Afaik you need to got all columns add comma and keep empty what you want to have empty. Not sure how to escape comma if it is in a string, probably just remove it or use quotes around the string.

CicadaCinema commented 1 year ago

Are you familiar with regular expressions? I don't think a custom parser is needed. I don't think it would be too difficult to write a regular expression for converting from Thunderbird's author string format to this one, leaving the majority of fields empty.

However, I think I would be reluctant to implement this kind of post-processing into the add-on itself for the reasons I outlined earlier. I also think it might be pretty difficult to handle edge cases (take a look at some sample output to see what I am talking about), such as special characters (angle brackets, quotes, commas, slashes) in the author string.

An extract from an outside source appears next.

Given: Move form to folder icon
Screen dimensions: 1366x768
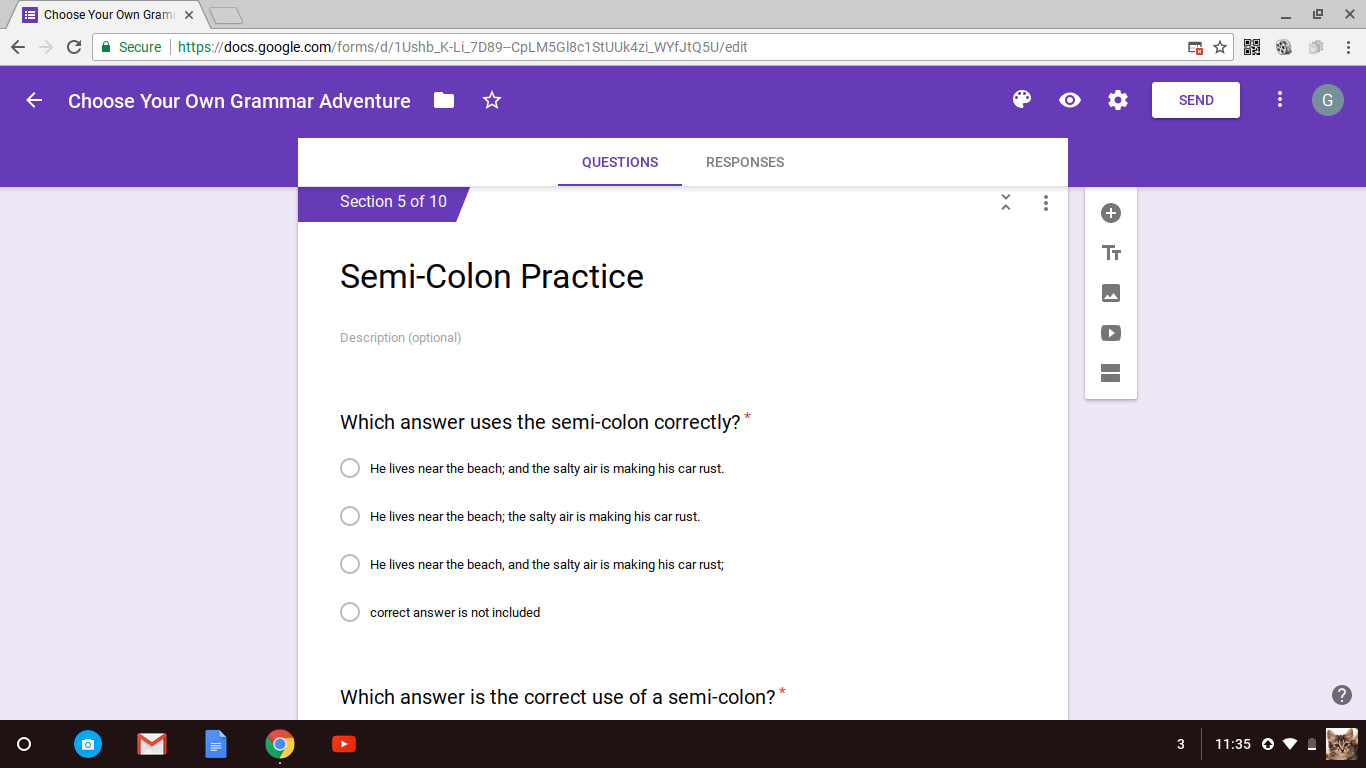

My advice would be to attempt to write a regular expression for your own set of senders, and check for any mistakes manually (or with lots of assertions in code). If you think you have a good-enough post-processing method that transforms the list of senders to a common format (such as this CSV format for importing an Address Book), then I am happy to feature it more prominently in this repo/add-on description, or perhaps add it as an experimental feature.

The last thing I would want is for the data coming from the add-on to be malformed due to some kind of post-processing, and I don't have a deep enough understanding of the author strings Thunderbird spits out (one could poke around in the source code to try and find out more) to implement a correct regular expression for splitting the email address from the display name in all cases.